> [About this task] Reproduce the records exactly through the line with "The width and height of the screenshot is (1077, 462).".

[Stored data entries]
==================================================

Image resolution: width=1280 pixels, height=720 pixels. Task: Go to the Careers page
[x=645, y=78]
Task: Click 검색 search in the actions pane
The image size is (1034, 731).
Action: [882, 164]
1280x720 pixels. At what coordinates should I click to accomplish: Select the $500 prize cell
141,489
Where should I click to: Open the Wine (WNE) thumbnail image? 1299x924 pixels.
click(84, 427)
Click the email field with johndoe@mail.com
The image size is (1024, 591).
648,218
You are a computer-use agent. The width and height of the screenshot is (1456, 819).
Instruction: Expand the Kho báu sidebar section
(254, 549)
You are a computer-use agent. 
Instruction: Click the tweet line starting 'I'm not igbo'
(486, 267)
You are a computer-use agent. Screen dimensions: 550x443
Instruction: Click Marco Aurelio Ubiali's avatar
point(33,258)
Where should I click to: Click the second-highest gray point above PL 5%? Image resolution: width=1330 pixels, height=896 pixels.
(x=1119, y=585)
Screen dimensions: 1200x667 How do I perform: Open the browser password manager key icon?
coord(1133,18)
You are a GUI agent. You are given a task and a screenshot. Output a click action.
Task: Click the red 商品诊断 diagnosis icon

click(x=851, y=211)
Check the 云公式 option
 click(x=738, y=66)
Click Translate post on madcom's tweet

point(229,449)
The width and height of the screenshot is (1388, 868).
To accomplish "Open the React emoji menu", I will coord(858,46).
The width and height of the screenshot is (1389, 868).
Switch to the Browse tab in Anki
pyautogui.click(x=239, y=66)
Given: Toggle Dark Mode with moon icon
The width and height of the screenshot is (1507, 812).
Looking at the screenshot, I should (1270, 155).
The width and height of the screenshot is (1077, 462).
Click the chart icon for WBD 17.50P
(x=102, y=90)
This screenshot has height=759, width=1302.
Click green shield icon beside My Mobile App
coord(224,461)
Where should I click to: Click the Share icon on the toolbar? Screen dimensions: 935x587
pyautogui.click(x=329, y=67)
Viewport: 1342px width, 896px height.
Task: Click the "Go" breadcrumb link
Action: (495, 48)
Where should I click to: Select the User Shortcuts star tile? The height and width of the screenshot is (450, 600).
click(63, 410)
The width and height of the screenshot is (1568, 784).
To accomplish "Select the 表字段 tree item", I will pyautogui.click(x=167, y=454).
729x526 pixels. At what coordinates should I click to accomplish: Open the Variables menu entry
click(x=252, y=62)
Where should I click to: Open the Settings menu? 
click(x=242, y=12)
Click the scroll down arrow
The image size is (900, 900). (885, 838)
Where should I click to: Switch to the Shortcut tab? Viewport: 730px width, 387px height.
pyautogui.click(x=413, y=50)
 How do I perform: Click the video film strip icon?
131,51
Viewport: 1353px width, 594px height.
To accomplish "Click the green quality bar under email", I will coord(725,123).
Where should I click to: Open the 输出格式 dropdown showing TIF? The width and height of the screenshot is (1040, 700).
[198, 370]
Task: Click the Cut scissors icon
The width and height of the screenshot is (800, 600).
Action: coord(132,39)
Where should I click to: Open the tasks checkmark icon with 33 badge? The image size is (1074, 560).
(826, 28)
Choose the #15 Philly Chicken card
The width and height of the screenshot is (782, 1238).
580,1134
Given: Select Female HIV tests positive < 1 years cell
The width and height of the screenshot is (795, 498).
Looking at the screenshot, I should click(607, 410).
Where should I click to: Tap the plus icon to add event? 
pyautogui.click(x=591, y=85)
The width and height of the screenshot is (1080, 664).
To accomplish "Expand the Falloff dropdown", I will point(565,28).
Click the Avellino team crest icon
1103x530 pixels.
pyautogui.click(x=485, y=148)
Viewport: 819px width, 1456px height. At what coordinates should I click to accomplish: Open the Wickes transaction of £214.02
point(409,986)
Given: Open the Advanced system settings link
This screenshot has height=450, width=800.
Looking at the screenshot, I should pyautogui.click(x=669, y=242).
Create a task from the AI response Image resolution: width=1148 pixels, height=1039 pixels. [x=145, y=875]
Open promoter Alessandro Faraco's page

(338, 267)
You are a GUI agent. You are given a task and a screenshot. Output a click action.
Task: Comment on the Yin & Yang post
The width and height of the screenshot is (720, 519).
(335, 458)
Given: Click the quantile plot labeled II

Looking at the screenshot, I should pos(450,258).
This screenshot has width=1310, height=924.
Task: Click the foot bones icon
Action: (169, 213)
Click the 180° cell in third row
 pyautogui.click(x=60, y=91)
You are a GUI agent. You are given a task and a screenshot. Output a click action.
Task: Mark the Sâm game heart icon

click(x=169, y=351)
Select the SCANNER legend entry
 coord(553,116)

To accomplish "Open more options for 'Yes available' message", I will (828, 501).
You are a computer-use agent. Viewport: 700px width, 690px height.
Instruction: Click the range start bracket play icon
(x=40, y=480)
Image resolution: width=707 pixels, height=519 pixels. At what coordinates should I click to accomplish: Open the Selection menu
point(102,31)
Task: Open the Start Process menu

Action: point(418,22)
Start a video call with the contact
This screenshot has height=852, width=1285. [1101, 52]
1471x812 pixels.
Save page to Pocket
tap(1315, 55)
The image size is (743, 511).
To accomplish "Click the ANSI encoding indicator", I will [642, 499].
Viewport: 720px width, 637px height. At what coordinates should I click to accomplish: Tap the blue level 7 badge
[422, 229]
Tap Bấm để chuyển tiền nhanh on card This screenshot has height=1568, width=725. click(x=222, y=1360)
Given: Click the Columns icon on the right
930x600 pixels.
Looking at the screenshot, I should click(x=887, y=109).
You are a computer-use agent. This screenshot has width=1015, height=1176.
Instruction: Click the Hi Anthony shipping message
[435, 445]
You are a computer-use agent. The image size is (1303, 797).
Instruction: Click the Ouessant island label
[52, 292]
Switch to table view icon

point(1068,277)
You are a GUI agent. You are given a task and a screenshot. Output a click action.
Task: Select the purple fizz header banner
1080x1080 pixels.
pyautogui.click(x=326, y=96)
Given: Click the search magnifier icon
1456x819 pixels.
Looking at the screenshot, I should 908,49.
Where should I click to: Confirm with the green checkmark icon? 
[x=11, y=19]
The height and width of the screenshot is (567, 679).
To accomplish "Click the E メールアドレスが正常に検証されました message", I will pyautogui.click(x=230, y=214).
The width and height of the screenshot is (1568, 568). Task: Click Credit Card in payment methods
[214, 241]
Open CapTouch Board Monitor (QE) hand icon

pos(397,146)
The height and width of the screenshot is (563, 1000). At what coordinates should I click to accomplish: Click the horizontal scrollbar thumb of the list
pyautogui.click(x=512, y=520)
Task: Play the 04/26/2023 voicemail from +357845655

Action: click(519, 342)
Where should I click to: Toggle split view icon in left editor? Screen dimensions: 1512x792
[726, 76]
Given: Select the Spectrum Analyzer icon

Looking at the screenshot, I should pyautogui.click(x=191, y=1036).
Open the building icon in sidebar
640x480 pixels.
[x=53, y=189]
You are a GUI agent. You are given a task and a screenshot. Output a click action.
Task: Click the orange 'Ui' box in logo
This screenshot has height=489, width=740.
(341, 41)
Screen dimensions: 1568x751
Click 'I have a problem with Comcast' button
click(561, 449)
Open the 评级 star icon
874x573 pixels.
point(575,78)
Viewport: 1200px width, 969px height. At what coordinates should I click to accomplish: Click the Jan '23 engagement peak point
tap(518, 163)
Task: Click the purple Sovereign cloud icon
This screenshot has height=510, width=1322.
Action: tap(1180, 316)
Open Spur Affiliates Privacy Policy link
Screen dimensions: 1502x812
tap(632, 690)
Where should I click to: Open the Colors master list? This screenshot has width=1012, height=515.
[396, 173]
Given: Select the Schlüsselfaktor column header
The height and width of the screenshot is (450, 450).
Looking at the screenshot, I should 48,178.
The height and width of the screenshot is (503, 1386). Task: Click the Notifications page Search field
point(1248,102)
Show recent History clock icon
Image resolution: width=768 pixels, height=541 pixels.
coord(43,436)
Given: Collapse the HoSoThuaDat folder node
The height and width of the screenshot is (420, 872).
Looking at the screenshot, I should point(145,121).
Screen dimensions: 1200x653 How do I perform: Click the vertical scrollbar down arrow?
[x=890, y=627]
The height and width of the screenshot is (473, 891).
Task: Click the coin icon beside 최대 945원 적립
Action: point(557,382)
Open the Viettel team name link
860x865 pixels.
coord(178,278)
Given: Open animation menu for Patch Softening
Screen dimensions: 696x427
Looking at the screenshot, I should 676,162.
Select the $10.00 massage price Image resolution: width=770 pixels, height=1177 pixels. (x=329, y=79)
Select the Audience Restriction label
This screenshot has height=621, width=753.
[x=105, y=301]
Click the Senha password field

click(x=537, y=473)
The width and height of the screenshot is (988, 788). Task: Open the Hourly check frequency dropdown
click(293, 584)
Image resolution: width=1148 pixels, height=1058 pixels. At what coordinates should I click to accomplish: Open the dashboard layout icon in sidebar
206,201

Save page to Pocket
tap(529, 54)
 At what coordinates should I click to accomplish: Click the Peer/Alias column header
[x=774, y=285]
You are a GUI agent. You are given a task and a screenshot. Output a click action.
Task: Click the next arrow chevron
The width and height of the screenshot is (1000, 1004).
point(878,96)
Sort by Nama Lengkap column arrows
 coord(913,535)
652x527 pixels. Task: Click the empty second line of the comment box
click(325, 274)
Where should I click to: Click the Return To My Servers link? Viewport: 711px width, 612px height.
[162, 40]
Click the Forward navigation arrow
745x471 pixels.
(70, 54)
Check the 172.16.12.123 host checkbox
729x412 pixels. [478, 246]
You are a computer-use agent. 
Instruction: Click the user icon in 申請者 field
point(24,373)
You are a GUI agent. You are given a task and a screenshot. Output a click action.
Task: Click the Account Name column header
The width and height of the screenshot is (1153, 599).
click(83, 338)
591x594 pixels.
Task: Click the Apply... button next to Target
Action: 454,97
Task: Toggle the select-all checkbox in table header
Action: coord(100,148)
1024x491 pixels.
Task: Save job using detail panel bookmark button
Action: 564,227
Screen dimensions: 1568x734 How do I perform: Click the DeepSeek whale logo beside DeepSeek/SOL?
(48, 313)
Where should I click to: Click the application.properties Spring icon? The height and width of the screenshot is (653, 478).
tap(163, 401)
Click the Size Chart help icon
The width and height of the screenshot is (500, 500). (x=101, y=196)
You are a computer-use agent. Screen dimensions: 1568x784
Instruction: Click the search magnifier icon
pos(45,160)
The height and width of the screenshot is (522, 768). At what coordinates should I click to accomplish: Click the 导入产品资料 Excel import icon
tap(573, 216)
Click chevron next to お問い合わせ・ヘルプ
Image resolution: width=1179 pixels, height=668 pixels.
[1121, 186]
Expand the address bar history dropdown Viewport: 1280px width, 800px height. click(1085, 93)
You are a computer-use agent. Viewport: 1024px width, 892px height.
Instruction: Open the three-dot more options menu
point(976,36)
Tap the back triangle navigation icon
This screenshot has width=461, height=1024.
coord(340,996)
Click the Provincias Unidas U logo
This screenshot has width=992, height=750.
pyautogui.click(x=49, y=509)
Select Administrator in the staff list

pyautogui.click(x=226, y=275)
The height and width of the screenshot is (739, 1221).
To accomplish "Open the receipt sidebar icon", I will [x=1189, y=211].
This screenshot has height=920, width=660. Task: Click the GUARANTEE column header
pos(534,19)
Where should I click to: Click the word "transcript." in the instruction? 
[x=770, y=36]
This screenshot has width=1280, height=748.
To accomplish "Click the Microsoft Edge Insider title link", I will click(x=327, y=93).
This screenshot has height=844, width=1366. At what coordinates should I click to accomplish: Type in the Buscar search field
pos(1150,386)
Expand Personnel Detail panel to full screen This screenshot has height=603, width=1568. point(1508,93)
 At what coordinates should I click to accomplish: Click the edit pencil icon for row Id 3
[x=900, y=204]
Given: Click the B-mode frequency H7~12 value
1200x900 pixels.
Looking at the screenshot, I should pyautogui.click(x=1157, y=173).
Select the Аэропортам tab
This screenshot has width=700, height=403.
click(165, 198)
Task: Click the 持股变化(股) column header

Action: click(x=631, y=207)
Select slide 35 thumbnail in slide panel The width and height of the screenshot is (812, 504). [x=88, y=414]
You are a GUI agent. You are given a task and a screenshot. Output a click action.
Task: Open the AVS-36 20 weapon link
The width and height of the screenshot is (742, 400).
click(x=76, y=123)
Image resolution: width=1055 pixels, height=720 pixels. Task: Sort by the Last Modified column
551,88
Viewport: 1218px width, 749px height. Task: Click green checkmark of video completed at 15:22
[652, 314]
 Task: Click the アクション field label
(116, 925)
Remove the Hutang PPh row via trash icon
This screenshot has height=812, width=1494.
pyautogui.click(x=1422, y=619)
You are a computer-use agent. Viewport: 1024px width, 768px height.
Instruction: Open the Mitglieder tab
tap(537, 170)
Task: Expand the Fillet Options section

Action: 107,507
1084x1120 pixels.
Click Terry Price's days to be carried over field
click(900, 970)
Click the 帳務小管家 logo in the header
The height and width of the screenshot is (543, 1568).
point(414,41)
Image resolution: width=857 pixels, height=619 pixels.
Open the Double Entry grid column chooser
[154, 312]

==================================================

> [Response area]
Image resolution: width=1280 pixels, height=720 pixels. Task: Go to the Careers page
[x=645, y=78]
Task: Click 검색 search in the actions pane
The image size is (1034, 731).
Action: [882, 164]
1280x720 pixels. At what coordinates should I click to accomplish: Select the $500 prize cell
141,489
Where should I click to: Open the Wine (WNE) thumbnail image? 1299x924 pixels.
click(84, 427)
Click the email field with johndoe@mail.com
The image size is (1024, 591).
648,218
You are a computer-use agent. The width and height of the screenshot is (1456, 819).
Instruction: Expand the Kho báu sidebar section
(254, 549)
You are a computer-use agent. 
Instruction: Click the tweet line starting 'I'm not igbo'
(486, 267)
You are a computer-use agent. Screen dimensions: 550x443
Instruction: Click Marco Aurelio Ubiali's avatar
point(33,258)
Where should I click to: Click the second-highest gray point above PL 5%? Image resolution: width=1330 pixels, height=896 pixels.
(x=1119, y=585)
Screen dimensions: 1200x667 How do I perform: Open the browser password manager key icon?
coord(1133,18)
You are a GUI agent. You are given a task and a screenshot. Output a click action.
Task: Click the red 商品诊断 diagnosis icon

click(x=851, y=211)
Check the 云公式 option
 click(x=738, y=66)
Click Translate post on madcom's tweet

point(229,449)
The width and height of the screenshot is (1388, 868).
To accomplish "Open the React emoji menu", I will coord(858,46).
The width and height of the screenshot is (1389, 868).
Switch to the Browse tab in Anki
pyautogui.click(x=239, y=66)
Given: Toggle Dark Mode with moon icon
The width and height of the screenshot is (1507, 812).
Looking at the screenshot, I should (1270, 155).
The width and height of the screenshot is (1077, 462).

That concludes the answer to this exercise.